Health care giant Johnson & Johnson (NYSE:JNJ) insists it followed appropriate regulatory guidance with its Gynecare Prolift transvaginal mesh product in the U.S. during the 3 years before obtaining FDA clearance.
"Throughout this process, our actions were responsible, appropriate, and consistent with FDA regulations," spokesman Matthew Johnson told MassDevice in an email.
J&J’s Ethicon division brought the original Prolift device to market in March 2005, based on the safety and effectiveness of an existing device, the Gynemesh PS, which won FDA clearance in 2002, Johnson told us.
"FDA disagreed with this assertion," agency spokeswoman Morgan Liscinsky told Bloomberg in a report released yesterday, adding that the FDA learned of the Prolift device when J&J applied for clearance on a related product in 2007.
"During FDA’s review of Ethicon’s 510(k) submission for Prolift + M in 2007, FDA requested, and Ethicon provided, documentation of Ethicon’s assessment of Prolift as a change to Gynemesh PS that did not require a new 510(k) under FDA’s ‘Guidance on When to Submit a 510(k) for a Change to an Existing Device,’" Johnson told us.
Upon review of that documentation, J&J added Prolift to the 510(k) application for Prolift +M and the products were cleared together in 2008, he said.
"They were initially able to put the Prolift on the market without even telling the FDA," Adam Slater, an attorney suing J&J on behalf of more than 100 women, told Bloomberg. "Even though Johnson & Johnson supposedly lives by a credo to put the patient 1st, this is an example of fast-tracking a product to market quickly rather than going to the FDA 1st."
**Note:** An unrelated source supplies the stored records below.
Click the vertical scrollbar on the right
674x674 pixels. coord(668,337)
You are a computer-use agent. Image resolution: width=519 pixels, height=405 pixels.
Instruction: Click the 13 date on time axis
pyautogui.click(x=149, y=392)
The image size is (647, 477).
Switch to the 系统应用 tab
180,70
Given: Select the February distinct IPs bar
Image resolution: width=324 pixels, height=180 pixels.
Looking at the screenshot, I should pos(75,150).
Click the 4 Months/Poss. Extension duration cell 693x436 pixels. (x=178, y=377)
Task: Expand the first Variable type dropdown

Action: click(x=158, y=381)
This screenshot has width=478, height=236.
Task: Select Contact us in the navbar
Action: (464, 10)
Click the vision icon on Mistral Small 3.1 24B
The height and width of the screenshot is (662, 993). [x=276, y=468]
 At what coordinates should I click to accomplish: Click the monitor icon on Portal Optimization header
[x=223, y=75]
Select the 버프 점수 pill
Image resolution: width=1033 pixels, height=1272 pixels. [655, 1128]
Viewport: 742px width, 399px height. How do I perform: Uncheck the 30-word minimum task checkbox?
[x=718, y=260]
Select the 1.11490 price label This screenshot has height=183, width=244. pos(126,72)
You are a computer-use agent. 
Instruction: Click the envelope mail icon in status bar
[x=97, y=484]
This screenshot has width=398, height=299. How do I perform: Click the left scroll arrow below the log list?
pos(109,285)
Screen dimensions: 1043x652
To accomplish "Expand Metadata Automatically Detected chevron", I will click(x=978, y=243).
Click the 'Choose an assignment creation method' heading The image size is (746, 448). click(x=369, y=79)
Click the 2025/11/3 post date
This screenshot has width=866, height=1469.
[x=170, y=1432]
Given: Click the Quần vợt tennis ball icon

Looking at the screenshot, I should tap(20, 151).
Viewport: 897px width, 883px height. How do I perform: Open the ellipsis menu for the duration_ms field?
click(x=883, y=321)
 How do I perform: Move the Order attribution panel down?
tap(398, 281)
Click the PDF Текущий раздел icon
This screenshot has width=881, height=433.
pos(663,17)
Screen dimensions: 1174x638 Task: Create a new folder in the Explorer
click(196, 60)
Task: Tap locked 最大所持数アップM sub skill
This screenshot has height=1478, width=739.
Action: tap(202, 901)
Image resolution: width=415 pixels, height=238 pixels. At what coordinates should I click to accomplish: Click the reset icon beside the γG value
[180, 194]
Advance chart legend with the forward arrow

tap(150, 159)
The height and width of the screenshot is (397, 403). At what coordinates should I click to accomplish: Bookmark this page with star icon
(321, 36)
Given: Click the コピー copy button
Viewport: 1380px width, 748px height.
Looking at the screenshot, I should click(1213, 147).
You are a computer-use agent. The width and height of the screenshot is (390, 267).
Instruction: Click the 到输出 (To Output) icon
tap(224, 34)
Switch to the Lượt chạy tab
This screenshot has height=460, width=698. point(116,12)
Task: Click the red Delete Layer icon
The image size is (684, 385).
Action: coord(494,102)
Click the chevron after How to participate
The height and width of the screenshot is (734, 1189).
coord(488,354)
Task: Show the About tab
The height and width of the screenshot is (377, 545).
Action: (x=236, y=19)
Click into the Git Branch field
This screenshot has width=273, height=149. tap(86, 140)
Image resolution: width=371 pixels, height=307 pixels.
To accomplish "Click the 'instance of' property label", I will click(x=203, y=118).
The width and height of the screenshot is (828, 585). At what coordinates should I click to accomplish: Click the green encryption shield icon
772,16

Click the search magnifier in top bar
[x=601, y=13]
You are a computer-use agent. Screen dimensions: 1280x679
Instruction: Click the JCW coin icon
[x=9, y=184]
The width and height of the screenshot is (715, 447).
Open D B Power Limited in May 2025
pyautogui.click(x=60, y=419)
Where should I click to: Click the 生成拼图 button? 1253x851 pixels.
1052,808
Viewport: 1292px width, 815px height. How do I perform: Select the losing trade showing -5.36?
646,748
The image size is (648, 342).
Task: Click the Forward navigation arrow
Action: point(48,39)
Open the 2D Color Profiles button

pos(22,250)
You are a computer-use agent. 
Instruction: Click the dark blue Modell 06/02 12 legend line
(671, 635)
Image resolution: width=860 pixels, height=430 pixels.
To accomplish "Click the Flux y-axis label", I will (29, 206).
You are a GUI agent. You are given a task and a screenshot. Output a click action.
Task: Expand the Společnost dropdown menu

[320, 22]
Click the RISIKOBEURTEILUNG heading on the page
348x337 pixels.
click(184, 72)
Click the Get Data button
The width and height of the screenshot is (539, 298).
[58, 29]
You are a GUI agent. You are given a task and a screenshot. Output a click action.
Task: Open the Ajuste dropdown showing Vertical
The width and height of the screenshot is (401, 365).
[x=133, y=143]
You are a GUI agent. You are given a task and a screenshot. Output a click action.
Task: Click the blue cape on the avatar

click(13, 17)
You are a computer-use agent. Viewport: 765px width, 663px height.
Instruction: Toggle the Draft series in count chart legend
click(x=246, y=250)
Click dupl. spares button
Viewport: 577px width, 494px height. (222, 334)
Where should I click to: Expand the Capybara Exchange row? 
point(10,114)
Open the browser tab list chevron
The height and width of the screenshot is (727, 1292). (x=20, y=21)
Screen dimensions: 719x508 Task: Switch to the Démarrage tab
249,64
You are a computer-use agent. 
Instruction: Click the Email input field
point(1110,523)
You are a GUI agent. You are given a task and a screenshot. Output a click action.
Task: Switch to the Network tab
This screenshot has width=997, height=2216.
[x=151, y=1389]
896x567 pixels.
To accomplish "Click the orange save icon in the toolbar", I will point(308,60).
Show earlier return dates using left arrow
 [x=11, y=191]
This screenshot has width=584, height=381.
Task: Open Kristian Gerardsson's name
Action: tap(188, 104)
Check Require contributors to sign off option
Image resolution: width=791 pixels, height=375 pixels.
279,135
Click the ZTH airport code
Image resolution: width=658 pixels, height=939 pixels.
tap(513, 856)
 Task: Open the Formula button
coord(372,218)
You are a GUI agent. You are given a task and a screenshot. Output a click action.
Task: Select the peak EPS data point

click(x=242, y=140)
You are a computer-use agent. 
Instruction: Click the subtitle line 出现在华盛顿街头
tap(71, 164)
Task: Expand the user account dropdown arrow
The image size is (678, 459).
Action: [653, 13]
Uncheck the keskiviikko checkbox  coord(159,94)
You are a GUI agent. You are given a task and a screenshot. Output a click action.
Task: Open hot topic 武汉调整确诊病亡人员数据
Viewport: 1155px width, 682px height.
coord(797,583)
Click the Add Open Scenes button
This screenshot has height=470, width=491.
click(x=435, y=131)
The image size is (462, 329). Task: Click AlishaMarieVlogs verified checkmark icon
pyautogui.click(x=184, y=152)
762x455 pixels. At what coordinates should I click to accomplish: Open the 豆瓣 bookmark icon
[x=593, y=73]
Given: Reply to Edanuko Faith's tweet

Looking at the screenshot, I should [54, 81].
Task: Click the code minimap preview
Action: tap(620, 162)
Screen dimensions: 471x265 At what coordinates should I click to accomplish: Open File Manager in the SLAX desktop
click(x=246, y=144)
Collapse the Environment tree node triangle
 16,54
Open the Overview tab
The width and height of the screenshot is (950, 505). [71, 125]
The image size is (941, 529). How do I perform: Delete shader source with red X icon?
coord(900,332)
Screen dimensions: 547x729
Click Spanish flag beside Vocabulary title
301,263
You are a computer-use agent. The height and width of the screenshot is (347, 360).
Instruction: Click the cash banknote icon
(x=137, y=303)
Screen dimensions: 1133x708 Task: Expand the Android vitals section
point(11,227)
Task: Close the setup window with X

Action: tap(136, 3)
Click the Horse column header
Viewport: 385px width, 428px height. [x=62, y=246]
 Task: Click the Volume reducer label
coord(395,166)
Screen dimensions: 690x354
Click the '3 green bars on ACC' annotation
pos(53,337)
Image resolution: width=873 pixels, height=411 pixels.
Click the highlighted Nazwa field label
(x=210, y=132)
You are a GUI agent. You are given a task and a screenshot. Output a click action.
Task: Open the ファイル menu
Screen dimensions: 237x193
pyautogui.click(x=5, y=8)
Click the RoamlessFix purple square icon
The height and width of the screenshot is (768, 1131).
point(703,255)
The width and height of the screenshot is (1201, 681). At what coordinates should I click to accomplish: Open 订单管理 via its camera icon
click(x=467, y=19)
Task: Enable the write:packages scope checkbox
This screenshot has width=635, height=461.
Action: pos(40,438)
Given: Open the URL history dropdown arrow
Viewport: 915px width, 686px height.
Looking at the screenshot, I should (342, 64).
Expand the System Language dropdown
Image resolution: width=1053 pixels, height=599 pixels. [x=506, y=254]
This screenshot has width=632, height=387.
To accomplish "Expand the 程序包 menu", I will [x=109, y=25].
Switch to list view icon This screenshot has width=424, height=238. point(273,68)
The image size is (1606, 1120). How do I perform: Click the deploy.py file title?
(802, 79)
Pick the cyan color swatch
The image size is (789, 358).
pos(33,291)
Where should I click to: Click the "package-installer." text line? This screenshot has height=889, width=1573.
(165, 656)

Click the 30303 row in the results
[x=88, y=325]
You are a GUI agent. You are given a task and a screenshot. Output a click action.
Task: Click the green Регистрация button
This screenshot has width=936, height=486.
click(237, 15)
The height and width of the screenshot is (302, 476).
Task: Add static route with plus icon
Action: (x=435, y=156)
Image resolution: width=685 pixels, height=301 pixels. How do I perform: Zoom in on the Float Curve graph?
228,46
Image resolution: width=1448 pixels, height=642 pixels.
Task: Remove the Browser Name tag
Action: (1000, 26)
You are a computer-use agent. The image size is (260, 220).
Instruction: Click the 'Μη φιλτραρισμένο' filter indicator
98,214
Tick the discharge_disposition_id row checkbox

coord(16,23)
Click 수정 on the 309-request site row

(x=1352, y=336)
Misgivings about the company’s path to the market may harm the company’s case as it moves forward with a clutch of patient lawsuits claiming that the company’s transvaginal mesh products did more harm than good.
"Ethicon remains committed to vigorously defending all product liability lawsuits concerning the use of our pelvic mesh products," Johnson told us. "Numerous clinical studies suggest that when combined with proper surgical technique, surgical mesh can improve patient outcomes, and Ethicon’s devices are among the most studied devices on the market for this condition."